Amid ongoing renovations, Adam House’s Randolph Hall, one of Harvard’s undergraduate residences, saw an unexpected addition last Friday morning when a construction lift tipped over and collided with its wall.

At around 11:30 a.m., Cambridge Fire and Inspectional Services, the Harvard University Police Department, and the Occupational Safety and Health Administration responded to the incident, stabilizing the machine and safely removing the operator who was inside the lift when it tipped.

Workers were installing a street pole on the site of the ongoing Adams House Renewal Project when the lift, a construction Lull machine, tipped onto its left side and collided with the third story of the building.

Cambridge Police Department spokesperson Jeremy C. Warnick described the step-by-step process of safely removing the operator and securing the lift in an emailed statement to The Crimson.


First, “step chocks were used to stabilize the machine,” Warnick wrote, after which “a windshield was removed to allow the operator to exit.”

After the operator was removed, “another crane was utilized to rig the street pole to the ground safely and bring the Lull machine to a complete upright position,” he added.

To secure the area while the operator was rescued and the lift was righted, the main entrance to Russell Hall was temporarily closed and Plympton Street was blocked off. Pedestrian and vehicle traffic were rerouted for a short period.

The accident took place during the final weeks of construction at Randolph Hall, the second of three phases of the Adams House renovations. The incident will not delay the project, nor was damage significant to the newly renovated building.

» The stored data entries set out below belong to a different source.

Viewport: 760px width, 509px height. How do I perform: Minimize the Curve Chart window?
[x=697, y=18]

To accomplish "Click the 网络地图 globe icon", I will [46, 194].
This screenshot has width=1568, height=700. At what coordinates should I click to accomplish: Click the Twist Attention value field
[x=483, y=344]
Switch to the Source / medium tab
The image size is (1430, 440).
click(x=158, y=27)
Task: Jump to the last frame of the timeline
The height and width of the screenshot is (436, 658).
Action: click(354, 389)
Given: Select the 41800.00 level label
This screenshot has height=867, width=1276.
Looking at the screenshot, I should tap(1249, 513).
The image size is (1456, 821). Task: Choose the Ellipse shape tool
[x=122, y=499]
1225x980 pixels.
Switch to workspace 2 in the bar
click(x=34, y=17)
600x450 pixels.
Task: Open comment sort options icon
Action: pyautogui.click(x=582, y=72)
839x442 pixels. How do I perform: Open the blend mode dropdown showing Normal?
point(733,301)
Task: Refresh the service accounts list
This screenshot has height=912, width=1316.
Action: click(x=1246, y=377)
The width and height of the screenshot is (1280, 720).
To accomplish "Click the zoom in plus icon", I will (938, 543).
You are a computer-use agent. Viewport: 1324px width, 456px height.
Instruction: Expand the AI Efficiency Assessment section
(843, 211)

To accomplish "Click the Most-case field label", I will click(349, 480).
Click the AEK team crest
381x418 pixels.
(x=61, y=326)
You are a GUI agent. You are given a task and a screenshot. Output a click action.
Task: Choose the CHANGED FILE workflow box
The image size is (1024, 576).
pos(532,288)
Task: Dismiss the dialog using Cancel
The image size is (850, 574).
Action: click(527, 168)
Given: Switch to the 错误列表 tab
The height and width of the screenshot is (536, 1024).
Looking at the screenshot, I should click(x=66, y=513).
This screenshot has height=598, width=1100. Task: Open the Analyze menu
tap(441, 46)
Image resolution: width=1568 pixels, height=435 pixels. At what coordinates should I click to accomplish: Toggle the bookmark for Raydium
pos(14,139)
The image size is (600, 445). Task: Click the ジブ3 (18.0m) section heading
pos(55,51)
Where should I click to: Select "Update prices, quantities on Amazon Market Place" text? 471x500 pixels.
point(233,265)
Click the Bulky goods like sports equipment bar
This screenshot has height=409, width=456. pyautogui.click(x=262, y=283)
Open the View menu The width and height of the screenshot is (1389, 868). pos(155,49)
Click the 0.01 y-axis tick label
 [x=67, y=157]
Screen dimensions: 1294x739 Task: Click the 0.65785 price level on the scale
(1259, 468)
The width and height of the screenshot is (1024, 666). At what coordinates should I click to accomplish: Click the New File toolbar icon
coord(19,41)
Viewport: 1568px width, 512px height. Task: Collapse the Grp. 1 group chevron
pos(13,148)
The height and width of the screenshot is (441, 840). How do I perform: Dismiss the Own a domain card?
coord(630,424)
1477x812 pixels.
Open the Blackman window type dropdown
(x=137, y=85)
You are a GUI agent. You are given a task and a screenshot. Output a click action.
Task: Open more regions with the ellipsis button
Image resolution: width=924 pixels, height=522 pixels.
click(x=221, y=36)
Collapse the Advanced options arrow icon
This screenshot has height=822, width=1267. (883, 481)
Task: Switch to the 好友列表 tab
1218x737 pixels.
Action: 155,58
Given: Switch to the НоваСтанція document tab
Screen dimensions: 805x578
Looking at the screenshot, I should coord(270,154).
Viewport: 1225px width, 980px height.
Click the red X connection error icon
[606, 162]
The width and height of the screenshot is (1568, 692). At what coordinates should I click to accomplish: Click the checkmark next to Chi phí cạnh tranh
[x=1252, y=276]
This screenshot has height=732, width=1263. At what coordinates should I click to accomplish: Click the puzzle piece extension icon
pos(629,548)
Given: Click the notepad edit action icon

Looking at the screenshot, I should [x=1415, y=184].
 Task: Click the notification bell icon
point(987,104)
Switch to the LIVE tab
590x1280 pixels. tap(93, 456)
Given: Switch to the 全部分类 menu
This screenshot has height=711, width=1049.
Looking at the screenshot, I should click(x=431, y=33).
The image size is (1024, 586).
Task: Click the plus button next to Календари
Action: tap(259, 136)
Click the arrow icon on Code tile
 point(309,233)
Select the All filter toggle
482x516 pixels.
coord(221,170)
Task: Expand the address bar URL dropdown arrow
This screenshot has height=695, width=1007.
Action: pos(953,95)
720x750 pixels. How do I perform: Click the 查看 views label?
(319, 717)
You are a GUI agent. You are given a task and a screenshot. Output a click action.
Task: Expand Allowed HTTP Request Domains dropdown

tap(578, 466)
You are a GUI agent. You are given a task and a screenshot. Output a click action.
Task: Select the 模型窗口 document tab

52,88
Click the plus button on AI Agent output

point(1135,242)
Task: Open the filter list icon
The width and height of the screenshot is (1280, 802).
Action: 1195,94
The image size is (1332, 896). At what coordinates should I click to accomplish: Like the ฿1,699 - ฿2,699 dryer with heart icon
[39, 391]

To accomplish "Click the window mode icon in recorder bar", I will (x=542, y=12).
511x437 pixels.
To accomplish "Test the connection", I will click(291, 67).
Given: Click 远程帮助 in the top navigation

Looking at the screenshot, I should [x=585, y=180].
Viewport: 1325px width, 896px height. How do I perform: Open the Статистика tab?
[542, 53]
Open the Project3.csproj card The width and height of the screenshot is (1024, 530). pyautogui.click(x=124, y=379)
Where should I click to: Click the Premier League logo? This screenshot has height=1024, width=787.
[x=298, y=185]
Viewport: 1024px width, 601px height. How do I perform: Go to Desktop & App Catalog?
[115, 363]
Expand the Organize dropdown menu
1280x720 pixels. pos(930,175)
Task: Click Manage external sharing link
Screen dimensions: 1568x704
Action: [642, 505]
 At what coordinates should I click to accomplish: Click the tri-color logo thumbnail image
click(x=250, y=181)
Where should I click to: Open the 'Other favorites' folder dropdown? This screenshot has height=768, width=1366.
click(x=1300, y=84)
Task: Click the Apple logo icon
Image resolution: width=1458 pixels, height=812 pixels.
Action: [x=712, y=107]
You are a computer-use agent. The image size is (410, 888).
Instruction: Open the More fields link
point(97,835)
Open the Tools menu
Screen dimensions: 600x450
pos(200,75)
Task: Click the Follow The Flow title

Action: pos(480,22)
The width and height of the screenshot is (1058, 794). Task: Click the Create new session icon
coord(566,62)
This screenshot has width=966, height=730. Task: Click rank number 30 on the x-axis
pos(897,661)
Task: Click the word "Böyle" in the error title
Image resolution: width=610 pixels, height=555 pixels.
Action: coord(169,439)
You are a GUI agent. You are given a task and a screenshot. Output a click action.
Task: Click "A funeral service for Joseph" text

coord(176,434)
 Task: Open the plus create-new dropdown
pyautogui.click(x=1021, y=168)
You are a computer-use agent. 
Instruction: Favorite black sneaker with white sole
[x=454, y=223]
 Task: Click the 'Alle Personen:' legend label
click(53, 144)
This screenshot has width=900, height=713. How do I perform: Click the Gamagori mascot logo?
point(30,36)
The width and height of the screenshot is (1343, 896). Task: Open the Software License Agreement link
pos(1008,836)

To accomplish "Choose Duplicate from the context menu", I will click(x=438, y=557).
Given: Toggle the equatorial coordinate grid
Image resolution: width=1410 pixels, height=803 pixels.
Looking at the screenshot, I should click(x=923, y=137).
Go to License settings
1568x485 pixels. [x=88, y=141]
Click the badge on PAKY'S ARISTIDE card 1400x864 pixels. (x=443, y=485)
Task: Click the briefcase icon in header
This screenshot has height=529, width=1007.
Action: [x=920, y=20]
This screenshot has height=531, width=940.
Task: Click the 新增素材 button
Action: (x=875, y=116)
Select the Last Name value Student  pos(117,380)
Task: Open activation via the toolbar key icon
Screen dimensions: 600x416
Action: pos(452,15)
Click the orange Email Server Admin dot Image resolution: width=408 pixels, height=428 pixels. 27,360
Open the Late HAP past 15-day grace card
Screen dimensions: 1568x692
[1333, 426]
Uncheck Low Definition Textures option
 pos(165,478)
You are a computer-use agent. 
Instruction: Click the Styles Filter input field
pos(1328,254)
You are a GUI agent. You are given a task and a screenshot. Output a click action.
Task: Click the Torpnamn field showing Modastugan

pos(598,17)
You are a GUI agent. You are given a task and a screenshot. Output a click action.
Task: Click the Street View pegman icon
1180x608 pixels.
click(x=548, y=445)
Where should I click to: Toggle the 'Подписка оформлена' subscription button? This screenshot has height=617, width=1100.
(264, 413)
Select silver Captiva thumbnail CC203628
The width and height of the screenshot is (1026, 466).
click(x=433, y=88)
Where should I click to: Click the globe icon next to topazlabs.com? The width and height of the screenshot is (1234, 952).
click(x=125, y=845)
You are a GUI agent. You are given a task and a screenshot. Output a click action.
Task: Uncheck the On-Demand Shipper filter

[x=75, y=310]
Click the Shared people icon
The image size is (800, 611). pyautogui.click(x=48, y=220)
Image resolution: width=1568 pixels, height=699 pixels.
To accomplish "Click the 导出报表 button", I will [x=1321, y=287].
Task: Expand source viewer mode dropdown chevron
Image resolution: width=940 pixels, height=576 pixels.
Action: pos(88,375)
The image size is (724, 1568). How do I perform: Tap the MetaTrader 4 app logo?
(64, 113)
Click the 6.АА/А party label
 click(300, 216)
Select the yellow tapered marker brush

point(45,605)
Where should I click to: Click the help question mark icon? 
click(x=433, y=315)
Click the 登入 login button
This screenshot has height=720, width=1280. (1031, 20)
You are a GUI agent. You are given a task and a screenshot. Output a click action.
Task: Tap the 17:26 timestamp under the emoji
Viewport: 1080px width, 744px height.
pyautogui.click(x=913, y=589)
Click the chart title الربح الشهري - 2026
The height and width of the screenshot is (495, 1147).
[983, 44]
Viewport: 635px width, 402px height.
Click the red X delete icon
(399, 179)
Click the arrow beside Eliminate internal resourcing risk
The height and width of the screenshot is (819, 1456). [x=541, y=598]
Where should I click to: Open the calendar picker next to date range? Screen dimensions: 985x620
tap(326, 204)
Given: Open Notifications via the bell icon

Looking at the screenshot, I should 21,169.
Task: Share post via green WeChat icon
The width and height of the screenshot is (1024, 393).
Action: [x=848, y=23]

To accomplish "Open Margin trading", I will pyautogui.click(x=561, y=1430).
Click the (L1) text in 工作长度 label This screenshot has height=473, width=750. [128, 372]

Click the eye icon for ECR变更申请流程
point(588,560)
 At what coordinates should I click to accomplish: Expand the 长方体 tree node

A visual assessment of Randolph Hall following the collision indicated only minimal damage to a windowsill and cracking of a single brick.

The collision and response lasted three hours, with HUPD leaving the scene after Cambridge Fire at 2:50 p.m.

Though no one was harmed, the lift accident drew attention to occupational safety on construction sites at Harvard. According to OSHA, falls are the most common cause of death on construction sites, and construction work is among the most dangerous professions.

In 2018, for example, two construction workers sustained injuries when they fell from a structure being built for Harvard in Allston. Ten years earlier, a worker was rushed to the hospital after falling nearly 30 feet from a Harvard construction site in Cambridge.

In the recent incident, Harvard communicated with OSHA and Cambridge Fire as required by safety regulations throughout the incident.

“We are thankful that no one was injured and that there was only minimal disruption to the area,” wrote College spokesperson Jonathan Palumbo.